# engagement picture!



## AlexS (Aug 9, 2010)

Aww so cute, congrats.


----------



## Deerly (Apr 18, 2010)

Aww, really nice  I love that your fiance is so supportive of your horse passion  

Great photo!


----------



## Charis (Jul 6, 2010)

That is gorgeous! Congrats!
_Posted via Mobile Device_


----------



## ChevyPrincess (Aug 27, 2009)

Aww! That is cute =) Very nice =) When I get engaged, my horse is going to be involved too lol


----------



## barrelracer892 (Apr 3, 2010)

Love it! Congrats on the engagement!


----------



## pepperduck (Feb 14, 2008)

Thanks guys! My fiance tries so hard. We took pictures of him on the horse as well we just haven't gotten those back yet. He will go for a trail ride with me once in a while and really tries to pretend he loves it


----------



## Walkamile (Dec 29, 2008)

Beautiful picture! Best wishes to you. Very sweet that he _tries_ to be part of your horse passion. Sounds like a good man. :wink:


----------



## Wild Heart (Oct 4, 2010)

What a beautiful photo! 
I wish you both the very best.


----------



## SidMit (Jun 4, 2010)

Very nice picture! Congrats!


----------



## PumpkinzMyBaby22 (Jul 5, 2009)

Very nice picture. Can't wait to see the others. Congrats!


----------



## Amir (Nov 18, 2009)

Congratulations on your engagement 

That is such a beautiful photo


----------



## paintedgait (Oct 22, 2010)

Gorgeous picture! congratulations!


----------



## rbarlo32 (Aug 9, 2010)

Lovely photo and congrats


----------



## my2geldings (Feb 18, 2008)

pepperduck said:


> Hey everyone!
> 
> I just had engagement pictures done yesterday with my fiance and I had to use my horse for a few of them! We only have one back, but I thought I would share!

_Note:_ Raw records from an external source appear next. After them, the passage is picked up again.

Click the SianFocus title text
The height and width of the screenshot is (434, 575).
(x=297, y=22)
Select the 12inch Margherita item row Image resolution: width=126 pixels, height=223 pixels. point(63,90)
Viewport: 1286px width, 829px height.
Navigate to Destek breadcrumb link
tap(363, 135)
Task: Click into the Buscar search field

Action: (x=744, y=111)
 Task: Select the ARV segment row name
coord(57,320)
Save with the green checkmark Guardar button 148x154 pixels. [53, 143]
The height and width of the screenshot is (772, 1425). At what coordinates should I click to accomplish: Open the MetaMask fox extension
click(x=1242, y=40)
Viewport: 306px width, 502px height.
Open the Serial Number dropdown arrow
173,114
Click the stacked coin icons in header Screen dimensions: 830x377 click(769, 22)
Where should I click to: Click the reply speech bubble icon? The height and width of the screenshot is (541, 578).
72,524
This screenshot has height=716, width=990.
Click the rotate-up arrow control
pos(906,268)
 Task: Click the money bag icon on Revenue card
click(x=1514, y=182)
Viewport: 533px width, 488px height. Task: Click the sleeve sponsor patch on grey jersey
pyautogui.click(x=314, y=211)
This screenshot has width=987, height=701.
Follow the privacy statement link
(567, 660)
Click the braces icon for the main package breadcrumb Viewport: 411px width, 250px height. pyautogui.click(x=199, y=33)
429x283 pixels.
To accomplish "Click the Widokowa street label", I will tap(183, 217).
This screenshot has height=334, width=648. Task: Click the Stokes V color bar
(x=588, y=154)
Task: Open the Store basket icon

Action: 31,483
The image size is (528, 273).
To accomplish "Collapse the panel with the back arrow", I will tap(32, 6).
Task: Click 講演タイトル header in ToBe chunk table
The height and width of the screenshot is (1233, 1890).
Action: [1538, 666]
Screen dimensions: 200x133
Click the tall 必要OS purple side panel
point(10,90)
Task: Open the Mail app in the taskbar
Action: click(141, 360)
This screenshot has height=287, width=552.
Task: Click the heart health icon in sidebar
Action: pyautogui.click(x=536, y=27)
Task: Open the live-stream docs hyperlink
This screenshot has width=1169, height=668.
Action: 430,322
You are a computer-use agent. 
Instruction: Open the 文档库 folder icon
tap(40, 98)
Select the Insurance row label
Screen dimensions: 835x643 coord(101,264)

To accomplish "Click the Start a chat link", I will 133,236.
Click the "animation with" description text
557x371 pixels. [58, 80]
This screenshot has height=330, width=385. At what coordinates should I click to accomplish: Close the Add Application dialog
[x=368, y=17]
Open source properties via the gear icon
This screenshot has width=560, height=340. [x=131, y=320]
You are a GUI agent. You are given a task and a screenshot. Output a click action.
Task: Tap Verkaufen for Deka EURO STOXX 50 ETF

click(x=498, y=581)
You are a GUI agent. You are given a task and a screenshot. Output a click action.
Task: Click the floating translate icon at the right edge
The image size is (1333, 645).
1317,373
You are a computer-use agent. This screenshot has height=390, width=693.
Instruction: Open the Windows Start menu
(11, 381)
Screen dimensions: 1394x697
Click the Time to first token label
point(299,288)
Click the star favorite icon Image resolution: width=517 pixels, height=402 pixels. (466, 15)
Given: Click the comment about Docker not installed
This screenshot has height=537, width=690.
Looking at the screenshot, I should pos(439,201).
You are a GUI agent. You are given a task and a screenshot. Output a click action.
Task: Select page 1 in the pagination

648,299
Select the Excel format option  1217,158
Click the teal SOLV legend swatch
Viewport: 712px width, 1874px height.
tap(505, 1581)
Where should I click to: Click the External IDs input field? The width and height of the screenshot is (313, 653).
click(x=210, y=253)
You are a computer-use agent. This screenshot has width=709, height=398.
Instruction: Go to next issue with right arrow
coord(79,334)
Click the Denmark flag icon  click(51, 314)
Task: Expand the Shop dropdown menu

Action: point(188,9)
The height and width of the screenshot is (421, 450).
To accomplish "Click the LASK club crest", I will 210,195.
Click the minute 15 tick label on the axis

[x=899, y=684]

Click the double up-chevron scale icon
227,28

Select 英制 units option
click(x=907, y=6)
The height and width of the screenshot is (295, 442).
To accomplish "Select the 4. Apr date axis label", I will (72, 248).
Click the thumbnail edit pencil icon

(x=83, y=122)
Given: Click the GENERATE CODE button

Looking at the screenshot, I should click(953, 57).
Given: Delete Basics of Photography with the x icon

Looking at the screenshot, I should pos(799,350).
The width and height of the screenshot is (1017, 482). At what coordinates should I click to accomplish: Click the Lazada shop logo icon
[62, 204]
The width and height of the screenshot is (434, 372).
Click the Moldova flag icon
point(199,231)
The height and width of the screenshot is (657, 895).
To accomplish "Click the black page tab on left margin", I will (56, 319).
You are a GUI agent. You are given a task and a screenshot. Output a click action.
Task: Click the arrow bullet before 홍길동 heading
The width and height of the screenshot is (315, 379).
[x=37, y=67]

Beautiful!!!!! Ijust got engaged and waiting for our engagement photos back. Hope you post the rest of them on here. Can't wait to see them. Make sure to post them in the general discussion section


----------



## Katie x (Aug 24, 2010)

awwwwwww beautiful pic & horse


----------



## CinderEve (Oct 26, 2010)

Beautiful picture and congrats!


----------



## roljess (Oct 19, 2007)

Adorable picture! and Congratulations! Sounds like a good guy


----------



## babloo (Oct 27, 2010)

You guys look great! When you get the other ones back be sure to post them!


----------



## my2geldings (Feb 18, 2008)

I do hope you come back to post more of the photos you guys had done. It's very exciting!


----------



## AppyLuva (Oct 25, 2010)

Congrats! The picture turned out beautiful.


----------



## wannahorse22 (Dec 27, 2009)

That is SO adorable<3 I am going to that when I am older!!!


----------



## jamt72 (Oct 24, 2010)

Heres is what I did for our wedding, my fiance and I dressed up like cowboys. I even found a pink cowgirl hat and had someone decorated up with tulle down the back with pearls strings and flowers around the brim and had pink boots too. I invited everyone to dress up as cowboys and girls and everyone had a good time. I even had the cake done up with a horse shoe on top and black cowboy hats placed around it . It was really a good day.


----------